US Airways expects soaring ancillary revenue

Wednesday March 25, 2009

US Airways expects to generate $400-$500 million this year in ancillary revenue, according to President Scott Kirby.

Speaking yesterday at the airline's media day in Phoenix, Kirby said that after initial negative reaction, there has been "very little consumer pushback" to the new fees. Ancillary revenue contributed $165 million to US last year, with $116.5 million coming from the first-bag fee, $37.6 million from the second-bag fee, $5.3 million from the Choice Seats program and $5.7 million from increased beverage fees.

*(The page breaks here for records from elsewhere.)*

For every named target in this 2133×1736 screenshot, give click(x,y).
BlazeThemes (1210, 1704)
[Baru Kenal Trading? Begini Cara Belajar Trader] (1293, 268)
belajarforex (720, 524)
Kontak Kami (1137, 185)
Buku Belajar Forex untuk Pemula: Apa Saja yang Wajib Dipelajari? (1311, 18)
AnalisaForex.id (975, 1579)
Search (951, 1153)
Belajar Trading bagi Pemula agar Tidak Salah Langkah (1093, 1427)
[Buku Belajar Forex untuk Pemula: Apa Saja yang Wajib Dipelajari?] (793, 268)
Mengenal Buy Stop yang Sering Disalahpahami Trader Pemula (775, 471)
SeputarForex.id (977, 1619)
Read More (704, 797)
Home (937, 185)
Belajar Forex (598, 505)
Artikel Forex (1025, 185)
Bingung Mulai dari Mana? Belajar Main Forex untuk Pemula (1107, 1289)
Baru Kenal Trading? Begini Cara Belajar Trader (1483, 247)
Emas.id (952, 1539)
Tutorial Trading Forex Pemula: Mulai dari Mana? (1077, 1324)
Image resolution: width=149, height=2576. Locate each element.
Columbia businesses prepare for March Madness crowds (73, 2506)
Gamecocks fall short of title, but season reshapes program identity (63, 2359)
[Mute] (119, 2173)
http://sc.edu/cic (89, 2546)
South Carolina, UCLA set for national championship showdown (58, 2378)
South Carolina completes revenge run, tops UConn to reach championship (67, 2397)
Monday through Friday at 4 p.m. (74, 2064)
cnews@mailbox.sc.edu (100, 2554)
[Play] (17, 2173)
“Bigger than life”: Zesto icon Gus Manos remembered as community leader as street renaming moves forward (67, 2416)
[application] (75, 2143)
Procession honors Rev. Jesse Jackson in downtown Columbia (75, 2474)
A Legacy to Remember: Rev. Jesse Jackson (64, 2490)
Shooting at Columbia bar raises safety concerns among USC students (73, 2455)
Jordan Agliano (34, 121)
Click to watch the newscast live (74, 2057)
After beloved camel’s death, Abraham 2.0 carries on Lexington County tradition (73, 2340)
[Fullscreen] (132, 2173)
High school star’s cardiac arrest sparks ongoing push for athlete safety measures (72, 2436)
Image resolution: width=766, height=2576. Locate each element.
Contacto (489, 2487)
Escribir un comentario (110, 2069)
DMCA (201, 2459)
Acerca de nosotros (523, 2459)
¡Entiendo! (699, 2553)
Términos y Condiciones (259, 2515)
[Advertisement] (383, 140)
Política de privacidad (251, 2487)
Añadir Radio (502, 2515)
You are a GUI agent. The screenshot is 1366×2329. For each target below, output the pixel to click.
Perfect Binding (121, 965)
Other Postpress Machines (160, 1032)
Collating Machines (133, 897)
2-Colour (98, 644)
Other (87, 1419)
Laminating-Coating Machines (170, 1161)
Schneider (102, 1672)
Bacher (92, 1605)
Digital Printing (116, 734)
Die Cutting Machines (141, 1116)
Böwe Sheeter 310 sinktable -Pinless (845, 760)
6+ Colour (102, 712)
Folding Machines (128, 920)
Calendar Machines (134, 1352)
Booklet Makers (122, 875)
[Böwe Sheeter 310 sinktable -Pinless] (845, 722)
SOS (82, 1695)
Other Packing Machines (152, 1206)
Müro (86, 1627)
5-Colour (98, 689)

US Airways was the only American major airline to charge for soft drinks, a policy it dropped this year owing to both consumer complaints and lack of competitive match (ATWOnline, Feb. 24). Kirby and Chairman and CEO Doug Parker expressed regret that those charges were not matched. Executive VP and COO Robert Isom told ATWOnline that the soft drink fees could have brought in $10 million this year and also helped reduce cabin clutter and waste.

Parker noted that passengers are checking approximately 20% fewer bags, and "with 20% fewer bags in the belly, we can do a much better job connecting people with their bags."

Kirby also said US has not seen any share shift to Southwest Airlines, its closest competitor, as a result of the new fees. SWA does not charge for checked bags or other ancillary products. He said last week that the carrier expects rising ancillary revenue to compensate for falling yields (ATWOnline, March 18).